EXERCISE DETAILS: Quote only the lines from the top of the listing below down to and including the line with "Task: Choose English(English)".

THE DATA:
■ ■ ■ ■

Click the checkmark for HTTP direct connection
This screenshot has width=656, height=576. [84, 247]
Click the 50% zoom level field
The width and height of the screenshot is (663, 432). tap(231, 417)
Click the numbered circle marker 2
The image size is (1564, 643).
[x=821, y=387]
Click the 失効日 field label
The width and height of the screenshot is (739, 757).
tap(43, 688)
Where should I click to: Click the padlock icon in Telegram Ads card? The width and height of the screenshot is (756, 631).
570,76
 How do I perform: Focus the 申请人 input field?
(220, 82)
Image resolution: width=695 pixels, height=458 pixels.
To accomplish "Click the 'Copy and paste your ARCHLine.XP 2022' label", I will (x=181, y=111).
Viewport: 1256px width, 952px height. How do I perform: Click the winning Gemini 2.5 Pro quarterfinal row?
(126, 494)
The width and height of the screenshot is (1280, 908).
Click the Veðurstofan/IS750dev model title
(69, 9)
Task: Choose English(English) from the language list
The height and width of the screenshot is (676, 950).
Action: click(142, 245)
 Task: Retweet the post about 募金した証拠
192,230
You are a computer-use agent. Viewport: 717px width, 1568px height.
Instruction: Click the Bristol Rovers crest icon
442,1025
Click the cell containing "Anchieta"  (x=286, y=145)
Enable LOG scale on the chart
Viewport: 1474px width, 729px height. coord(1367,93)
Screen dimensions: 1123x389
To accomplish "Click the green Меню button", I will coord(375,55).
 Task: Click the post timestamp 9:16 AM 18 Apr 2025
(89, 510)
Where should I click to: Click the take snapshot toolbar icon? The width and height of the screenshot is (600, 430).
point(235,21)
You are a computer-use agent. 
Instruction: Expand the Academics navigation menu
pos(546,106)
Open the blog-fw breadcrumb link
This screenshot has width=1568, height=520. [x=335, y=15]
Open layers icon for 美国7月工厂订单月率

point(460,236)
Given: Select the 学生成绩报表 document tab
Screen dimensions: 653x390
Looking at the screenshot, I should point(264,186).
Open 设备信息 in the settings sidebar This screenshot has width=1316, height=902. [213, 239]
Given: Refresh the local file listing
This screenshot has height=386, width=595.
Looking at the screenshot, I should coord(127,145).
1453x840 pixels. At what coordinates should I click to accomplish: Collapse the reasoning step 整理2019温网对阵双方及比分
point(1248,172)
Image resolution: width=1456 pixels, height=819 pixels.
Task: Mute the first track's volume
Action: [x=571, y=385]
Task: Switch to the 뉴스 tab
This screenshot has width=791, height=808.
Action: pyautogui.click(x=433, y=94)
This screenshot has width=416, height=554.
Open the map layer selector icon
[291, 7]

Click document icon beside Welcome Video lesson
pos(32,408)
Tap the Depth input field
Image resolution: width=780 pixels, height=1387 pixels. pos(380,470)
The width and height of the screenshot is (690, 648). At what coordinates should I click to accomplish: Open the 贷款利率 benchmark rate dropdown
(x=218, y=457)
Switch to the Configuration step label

■ ■ ■ ■

FINAL ANSWER:
Click the checkmark for HTTP direct connection
This screenshot has width=656, height=576. [84, 247]
Click the 50% zoom level field
The width and height of the screenshot is (663, 432). tap(231, 417)
Click the numbered circle marker 2
The image size is (1564, 643).
[x=821, y=387]
Click the 失効日 field label
The width and height of the screenshot is (739, 757).
tap(43, 688)
Where should I click to: Click the padlock icon in Telegram Ads card? The width and height of the screenshot is (756, 631).
570,76
 How do I perform: Focus the 申请人 input field?
(220, 82)
Image resolution: width=695 pixels, height=458 pixels.
To accomplish "Click the 'Copy and paste your ARCHLine.XP 2022' label", I will (x=181, y=111).
Viewport: 1256px width, 952px height. How do I perform: Click the winning Gemini 2.5 Pro quarterfinal row?
(126, 494)
The width and height of the screenshot is (1280, 908).
Click the Veðurstofan/IS750dev model title
(69, 9)
Task: Choose English(English) from the language list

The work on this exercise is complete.